Item 5.02 Departure of Directors or Certain Officers; Election of Directors; Appointment of Certain Officers; Compensation Arrangements of Certain Officers.

(e) On May 24, 2022, the Management Compensation Committee (the "Committee") of the Board of Directors of Chevron Corporation (the "Company") approved a letter agreement to be entered into between the Company and Joseph C. Geagea, Executive Vice President and Senior Advisor to the Chairman and Chief Executive Officer, providing for certain non-compete, non-solicitation and confidentiality covenants to be made by Mr. Geagea for the benefit of the Company through January 31, 2024 (the "Restrictive Covenant Agreement"). As consideration for the Restrictive Covenant Agreement, the Committee amended Mr. Geagea's outstanding Restricted Stock Unit Award granted January 27, 2021, in the amount of 18,150 restricted stock units (the "2021 RSU Award"), which 2021 RSU Award was scheduled to vest on January 31, 2024 subject to Mr. Geagea's continued employment through such date (the "Continued Service Provision"), to waive the Continued Service Provision and allow for the vesting of the award on January 31, 2024, subject to Mr. Geagea's continued compliance with the obligations set forth in the Restrictive Covenant Agreement.

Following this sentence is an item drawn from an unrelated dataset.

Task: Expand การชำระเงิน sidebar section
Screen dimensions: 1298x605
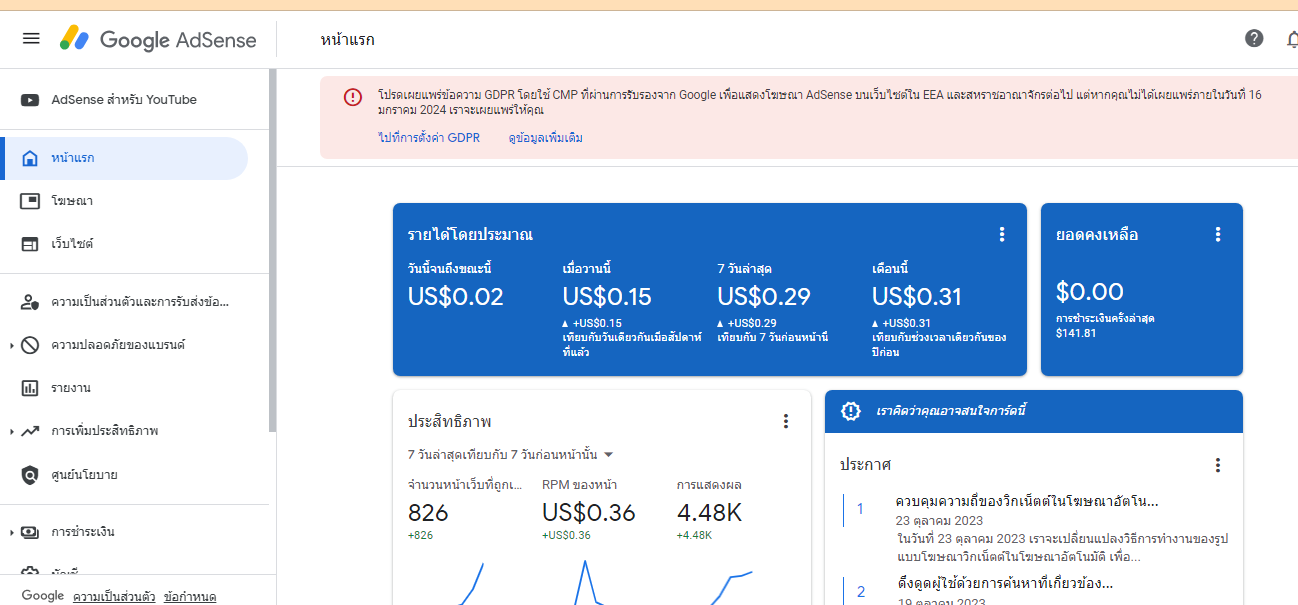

The Restrictive Covenant Agreement is filed as Exhibit 10.1 hereto and is hereby incorporated by reference herein.

Item 9.01 Financial Statements and Exhibits.



(d) Exhibits.
Exhibit Number                    Description
                      10.1          Letter Agreement, dated May 2    5    , 2022, by and between
                                  Chevron Corporation and Joseph C. Geagea  .
                       104        Cover Page Interactive Data File (embedded within the Inline XBRL
                                  document).